● **DATA UNDER STUDY**

════════════════════

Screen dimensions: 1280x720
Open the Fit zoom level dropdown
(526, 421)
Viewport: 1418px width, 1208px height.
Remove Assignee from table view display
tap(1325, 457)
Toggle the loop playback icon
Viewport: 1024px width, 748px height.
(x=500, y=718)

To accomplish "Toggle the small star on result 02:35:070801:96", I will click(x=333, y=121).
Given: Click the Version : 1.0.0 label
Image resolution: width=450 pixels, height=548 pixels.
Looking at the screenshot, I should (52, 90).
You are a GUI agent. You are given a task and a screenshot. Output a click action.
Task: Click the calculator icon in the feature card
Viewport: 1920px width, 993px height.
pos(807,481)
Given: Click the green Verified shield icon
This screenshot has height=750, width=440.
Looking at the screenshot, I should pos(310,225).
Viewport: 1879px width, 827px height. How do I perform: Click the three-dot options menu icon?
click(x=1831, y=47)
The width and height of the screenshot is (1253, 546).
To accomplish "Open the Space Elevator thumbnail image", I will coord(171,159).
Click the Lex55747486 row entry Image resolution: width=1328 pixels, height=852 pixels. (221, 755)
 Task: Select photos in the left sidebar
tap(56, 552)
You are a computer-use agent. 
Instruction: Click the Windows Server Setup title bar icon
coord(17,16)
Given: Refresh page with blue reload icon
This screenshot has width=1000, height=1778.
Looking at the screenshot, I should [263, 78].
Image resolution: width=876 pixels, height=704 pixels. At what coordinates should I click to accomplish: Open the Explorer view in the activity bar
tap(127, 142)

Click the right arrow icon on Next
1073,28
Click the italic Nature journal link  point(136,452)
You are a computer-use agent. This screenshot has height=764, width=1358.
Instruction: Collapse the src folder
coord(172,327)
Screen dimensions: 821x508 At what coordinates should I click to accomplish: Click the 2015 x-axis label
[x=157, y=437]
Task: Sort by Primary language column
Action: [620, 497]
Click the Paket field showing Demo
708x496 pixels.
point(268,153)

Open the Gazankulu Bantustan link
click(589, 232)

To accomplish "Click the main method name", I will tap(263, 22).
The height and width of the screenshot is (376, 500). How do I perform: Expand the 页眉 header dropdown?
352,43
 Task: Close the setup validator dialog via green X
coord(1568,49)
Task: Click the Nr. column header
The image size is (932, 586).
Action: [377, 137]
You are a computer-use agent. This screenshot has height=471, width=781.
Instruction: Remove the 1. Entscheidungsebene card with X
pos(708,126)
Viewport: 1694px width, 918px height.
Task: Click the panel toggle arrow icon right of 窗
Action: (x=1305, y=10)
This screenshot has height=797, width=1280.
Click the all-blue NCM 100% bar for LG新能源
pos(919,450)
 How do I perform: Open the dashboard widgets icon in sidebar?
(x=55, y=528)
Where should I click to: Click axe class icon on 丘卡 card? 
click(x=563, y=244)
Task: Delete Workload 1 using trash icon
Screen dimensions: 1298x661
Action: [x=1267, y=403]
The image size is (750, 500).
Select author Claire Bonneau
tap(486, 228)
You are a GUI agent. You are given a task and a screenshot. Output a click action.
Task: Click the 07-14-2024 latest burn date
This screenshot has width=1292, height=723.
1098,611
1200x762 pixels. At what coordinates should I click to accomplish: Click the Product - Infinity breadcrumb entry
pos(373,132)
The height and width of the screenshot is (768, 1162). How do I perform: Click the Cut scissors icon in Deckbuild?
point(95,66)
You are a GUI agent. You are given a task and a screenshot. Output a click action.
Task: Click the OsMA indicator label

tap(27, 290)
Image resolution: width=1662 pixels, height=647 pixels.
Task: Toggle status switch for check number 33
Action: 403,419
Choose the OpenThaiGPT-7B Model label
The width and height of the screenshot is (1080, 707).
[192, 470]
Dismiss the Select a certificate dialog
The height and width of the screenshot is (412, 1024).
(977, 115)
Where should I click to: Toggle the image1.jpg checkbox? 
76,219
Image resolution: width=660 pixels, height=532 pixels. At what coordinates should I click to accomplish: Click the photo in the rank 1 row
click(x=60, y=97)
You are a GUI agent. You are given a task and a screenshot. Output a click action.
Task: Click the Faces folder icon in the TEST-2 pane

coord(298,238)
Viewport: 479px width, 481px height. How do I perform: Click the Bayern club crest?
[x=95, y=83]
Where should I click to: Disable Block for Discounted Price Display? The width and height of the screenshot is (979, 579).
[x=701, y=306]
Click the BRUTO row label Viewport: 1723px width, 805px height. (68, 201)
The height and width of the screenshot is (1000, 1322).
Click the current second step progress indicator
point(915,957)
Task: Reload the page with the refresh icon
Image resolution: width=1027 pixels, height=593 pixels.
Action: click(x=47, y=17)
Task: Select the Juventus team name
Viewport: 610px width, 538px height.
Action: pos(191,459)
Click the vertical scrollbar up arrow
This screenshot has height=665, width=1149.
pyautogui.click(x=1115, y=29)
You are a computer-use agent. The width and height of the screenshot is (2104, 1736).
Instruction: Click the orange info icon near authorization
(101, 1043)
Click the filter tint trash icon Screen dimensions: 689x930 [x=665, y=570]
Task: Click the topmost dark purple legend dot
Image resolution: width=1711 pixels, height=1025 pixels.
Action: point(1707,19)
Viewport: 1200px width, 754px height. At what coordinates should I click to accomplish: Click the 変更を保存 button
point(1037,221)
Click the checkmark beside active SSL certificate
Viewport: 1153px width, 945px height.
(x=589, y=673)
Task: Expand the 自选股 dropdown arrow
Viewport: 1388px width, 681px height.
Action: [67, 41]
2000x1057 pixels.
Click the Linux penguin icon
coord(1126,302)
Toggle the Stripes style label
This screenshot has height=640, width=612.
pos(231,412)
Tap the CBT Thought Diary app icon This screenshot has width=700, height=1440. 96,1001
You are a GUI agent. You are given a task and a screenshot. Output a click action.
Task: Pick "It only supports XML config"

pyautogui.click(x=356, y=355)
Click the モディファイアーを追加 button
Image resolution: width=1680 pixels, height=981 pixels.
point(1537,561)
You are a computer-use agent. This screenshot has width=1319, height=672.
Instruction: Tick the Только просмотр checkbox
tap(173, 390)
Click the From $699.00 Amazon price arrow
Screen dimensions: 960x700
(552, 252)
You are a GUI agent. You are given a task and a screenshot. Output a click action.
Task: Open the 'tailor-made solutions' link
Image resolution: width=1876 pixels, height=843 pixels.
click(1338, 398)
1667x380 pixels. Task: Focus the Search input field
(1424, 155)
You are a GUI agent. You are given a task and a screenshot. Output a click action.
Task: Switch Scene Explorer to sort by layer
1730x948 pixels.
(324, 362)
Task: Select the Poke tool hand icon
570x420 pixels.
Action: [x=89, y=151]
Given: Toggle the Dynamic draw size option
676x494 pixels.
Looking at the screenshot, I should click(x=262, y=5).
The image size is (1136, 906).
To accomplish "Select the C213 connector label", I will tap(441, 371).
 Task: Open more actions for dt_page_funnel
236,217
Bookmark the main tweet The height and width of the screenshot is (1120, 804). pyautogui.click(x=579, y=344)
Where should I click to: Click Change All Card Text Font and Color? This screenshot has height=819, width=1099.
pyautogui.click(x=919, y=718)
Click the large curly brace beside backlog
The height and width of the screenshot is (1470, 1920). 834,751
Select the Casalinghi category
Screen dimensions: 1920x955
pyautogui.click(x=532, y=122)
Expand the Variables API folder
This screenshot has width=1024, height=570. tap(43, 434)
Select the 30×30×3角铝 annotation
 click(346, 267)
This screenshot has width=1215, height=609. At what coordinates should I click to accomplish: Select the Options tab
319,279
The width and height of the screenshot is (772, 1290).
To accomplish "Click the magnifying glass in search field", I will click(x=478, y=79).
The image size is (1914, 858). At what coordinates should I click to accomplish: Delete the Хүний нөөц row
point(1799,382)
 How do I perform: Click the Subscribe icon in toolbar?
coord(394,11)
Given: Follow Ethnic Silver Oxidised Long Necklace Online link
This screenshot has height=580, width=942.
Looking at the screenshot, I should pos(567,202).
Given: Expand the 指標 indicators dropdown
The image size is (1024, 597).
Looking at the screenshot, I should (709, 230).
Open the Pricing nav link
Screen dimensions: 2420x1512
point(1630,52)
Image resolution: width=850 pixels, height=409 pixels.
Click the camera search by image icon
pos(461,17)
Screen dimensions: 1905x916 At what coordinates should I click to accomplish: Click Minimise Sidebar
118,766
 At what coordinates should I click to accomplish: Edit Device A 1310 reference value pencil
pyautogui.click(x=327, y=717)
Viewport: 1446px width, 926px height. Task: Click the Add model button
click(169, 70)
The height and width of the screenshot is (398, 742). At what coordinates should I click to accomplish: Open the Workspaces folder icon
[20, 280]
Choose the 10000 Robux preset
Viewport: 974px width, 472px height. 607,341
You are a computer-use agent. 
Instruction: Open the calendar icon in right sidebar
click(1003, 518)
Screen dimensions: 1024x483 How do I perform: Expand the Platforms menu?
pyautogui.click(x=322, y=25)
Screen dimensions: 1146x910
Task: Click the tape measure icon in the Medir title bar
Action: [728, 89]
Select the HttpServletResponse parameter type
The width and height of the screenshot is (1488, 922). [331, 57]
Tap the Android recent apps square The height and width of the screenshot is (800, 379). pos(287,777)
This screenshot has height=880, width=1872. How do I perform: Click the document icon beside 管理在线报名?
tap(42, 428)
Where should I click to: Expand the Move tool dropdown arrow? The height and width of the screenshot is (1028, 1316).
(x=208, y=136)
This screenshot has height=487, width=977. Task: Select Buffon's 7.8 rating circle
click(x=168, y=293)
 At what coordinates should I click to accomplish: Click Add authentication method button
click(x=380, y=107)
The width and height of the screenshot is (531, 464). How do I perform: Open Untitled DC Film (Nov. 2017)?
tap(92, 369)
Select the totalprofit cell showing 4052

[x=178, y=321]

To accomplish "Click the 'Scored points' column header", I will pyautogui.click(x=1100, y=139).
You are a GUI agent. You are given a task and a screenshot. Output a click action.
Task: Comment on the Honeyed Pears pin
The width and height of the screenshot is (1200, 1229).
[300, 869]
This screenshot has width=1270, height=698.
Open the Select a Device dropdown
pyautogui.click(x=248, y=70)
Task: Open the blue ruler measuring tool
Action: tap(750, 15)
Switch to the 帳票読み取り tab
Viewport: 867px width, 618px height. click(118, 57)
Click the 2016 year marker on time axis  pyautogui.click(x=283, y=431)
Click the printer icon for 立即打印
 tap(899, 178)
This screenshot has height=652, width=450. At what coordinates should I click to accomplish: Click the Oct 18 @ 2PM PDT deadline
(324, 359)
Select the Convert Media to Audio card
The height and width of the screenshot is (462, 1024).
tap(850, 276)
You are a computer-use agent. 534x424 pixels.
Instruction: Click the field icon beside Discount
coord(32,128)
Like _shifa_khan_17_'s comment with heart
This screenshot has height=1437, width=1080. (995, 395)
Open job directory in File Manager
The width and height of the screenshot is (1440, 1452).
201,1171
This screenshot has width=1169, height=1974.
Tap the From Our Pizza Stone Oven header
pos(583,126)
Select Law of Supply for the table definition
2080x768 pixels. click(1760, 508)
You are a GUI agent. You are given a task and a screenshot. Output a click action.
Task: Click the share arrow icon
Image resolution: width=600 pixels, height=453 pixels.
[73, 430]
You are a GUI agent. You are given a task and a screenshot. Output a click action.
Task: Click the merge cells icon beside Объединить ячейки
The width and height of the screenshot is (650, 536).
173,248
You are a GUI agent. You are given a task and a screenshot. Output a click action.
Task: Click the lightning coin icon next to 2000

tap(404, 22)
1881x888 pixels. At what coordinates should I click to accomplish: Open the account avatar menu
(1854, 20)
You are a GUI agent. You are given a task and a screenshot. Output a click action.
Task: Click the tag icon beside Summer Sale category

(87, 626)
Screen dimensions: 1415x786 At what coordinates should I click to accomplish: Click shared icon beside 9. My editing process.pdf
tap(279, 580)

════════════════════

● **WHAT YOU ARE ASKED TO DO**
Only the lines from the start of the material through the line containing "Given: Click the Version : 1.0.0 label" should be repeated, and they should be repeated exactly.

● **RESPONSE TO THIS EXERCISE**
Screen dimensions: 1280x720
Open the Fit zoom level dropdown
(526, 421)
Viewport: 1418px width, 1208px height.
Remove Assignee from table view display
tap(1325, 457)
Toggle the loop playback icon
Viewport: 1024px width, 748px height.
(x=500, y=718)

To accomplish "Toggle the small star on result 02:35:070801:96", I will click(x=333, y=121).
Given: Click the Version : 1.0.0 label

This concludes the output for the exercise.